J・R・R・トールキンの名作小説をピーター・ジャクソン監督が実写映画化したファンタジー大作「ロード・オブ・ザ・リング」3部作の前日譚を描く長編アニメーション。小説「指輪物語 追補編」に書かれた騎士の国ローハン最強のヘルム王についての記述をふくらませたオリジナルストーリーで、実写版3部作の183年前に起こった伝説の戦いを描く。

<あらすじ>
誇り高き騎士の国ローハンは偉大なるヘルム王に護られてきたが、突然の攻撃を受け平和は崩れ去ってしまう。王国の運命を託された若き王女ヘラは国民の未来を守るべく、かつてともに育った幼なじみでもある最大の敵・ウルフとの戦いに身を投じていく。

映画.com


2024年の仕事納めと映画館納めとして、公開日にワクワクしながら行った。
久しぶりのレイトショーに月末で有効期限切れポイント消費のポップコーン&コーラという最強布陣。
観客の入りは10人程度と公開初日にしてはやや寂しいが、田舎のレイトショーはこんなものだろう。年末はみな忙しい。

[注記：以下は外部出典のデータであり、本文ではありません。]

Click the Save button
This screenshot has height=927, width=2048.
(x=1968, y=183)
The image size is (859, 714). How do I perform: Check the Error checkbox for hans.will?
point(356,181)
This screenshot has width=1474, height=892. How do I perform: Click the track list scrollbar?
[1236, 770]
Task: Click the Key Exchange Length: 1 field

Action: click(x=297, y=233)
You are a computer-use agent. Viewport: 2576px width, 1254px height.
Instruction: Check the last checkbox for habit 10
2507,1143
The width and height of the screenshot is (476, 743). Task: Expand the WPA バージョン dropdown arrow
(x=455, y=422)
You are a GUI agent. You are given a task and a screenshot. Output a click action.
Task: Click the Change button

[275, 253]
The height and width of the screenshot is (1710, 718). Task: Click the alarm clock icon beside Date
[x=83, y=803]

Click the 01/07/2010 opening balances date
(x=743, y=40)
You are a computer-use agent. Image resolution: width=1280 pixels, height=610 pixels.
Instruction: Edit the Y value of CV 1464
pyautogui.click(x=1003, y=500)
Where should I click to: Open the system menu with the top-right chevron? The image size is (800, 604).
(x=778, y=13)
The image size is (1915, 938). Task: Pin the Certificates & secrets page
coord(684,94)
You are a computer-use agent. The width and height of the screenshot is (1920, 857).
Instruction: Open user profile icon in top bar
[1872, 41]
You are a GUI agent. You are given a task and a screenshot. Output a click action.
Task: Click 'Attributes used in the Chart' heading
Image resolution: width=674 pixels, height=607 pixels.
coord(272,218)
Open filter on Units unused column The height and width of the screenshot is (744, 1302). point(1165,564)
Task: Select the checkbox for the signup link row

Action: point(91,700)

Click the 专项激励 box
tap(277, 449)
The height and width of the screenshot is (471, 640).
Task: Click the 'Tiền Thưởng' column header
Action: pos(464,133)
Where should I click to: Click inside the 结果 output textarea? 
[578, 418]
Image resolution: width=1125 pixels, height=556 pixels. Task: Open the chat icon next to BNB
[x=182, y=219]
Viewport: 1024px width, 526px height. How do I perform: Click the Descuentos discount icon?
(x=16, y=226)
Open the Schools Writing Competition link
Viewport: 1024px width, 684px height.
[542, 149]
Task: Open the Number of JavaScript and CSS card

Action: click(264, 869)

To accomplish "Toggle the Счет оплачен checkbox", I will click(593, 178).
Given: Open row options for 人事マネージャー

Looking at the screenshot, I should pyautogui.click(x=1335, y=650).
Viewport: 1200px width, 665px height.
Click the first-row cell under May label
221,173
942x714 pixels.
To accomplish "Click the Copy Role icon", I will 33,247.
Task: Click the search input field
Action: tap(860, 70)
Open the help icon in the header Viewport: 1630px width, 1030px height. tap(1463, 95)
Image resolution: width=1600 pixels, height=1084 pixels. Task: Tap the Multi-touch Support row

上記引用の通り、あのロード・オブ・ザ・リング(略称LOTR)から想像を膨らませたオリジナル・ストーリー。
もともとの舞台が広大で重厚なので、こうした想像の余地はおおいにある。本家本元につなげていくとなれば難しいだろうが、同時にオタク心をくすぐる。壮大な二次創作と言えなくもない(笑

原作を読もうとして挫折しているので、改めて実写映画三部作で復習してから臨んだ。
色々と理解が進むので良かったが、なにせどれも(今作品も含め)結構な長丁場。時間のある方かあるいは登場人物やあらすじ、地名などを頭に入れる程度をおすすめする。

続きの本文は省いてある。